Have you ever had the chance to meet an idol? Or have that moment when someone influential in your field walks through the door, heading your way?
No longer does one have to have been in the movies or walked the red carpet to be a celebrity. Someone can be famous to a niche audience due to YouTube or podcast guest spots and is just another Joe to the rest of the world.
Because of this, now, more than ever, you could very well be sitting down to a meal next to someone you’ve long-admired from afar and have the opportunity to meet them.
Maybe you simply have admired them over a length of time or maybe you feel they hold the key to taking your career to the next level.
Often we can get blinded by fame or the excitement of finally having an opportunity we’ve dreamed about for so long and instead of thinking and communicating clearly we come off aggressive, awkward, or even desperate for connection.

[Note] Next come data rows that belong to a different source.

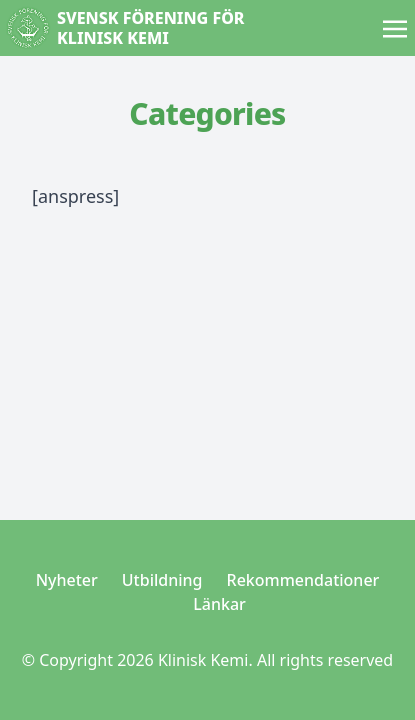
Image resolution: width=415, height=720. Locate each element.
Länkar (219, 604)
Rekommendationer (303, 580)
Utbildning (162, 580)
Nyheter (67, 580)
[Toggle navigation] (395, 27)
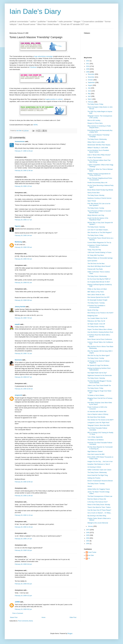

In order to ensure you make the most of a highly anticipated or unexpected meeting with an influencer in your space, keep the following three things in mind when networking behind the velvet rope:
1. They are just people. When we put people on such a high pedestal, or only see the greatness they post on social media, we forget they go home at the end of the day, just like us, and have a life outside of their success.
I was a college-rep for WEA (Warner/Elektra/Atlantic) and often had to host the artists that came to Philadelphia to perform. I would show them around the area, make sure they had time to eat and rehearse, set up interviews with local press, etc.
It often involved spending the whole day with them and having to make small talk. Being able to ask them about their family and swap stories about growing up with siblings lead one of them to give me their cell phone number to keep in touch while they were on the road.
The fact of the matter is all people want connection of some kind. They want to feel they can relate to others and find common ground. Just like you, they are not defined by their successes or their work in general. It can be refreshing when someone can approach them and already realize this.
2. Think GIVING not getting. When people are of a certain status of popularity, you can be certain 99% of the people they come into contact with want something from them – free tips, exposure, a selfie, a hug.
I don’t know about you, but I’d be pretty put off if random people on the street just wanted to hug me and snap a pic and be on their way. Focus more on treating them like a person and asking them how they are, rather than what they can do for you.
When reaching out to Derek Sivers, founder of CD Baby, I was genuinely in awe of how he ran (and sold) his business. I wrote to him out of sincere gratitude, and what came out of it was an ongoing, authentic email exchange.
Coming out of the gate asking for something puts you right in that 99% bucket and even if they agree to grant your request it’s less likely you’ll make an authentic connection and build a real relationship from that encounter.
3. It’s OK not to have a pitch. We focus so much on that 30 sec “elevator pitch” to have ready if/when we cross paths with that key contact in the elevator and want to grab their attention.
Sometimes, however, it’s best to just be yourself and have an honest-to-goodness conversation. I recently was put in touch with the head of licensing for a top network. I began to trip over my words and he kindly reminded me, “just tell me a little bit about yourself,” and we went from there.
If you are hoping to build a connection with someone who has a certain amount of influence, or anyone for that matter, it should be assumed that if a connection is made it won’t be the last time you ever speak to them.
Not to say there won’t be situations where you may never see them again and you’ve gotta take your shot, there are more opportunities these days to network with people in your industry who could highly influence the future growth of your career.
The world of social media has brought us all closer together and as long as you keep in mind that relationships built over social media still involve a human-to-human connection and treat people with relatability and respect you’ll open yourself to many more opportunities.
Remember that today’s velvet rope can move at any time – someone who’s an influencer today can be tuned out tomorrow and vise versa. You also never know how your career can be affected by connecting with someone else, no matter the size of their following.
Following the above guidelines when dealing with everyone you come into contact with can serve you well when creating authentic valuable connections.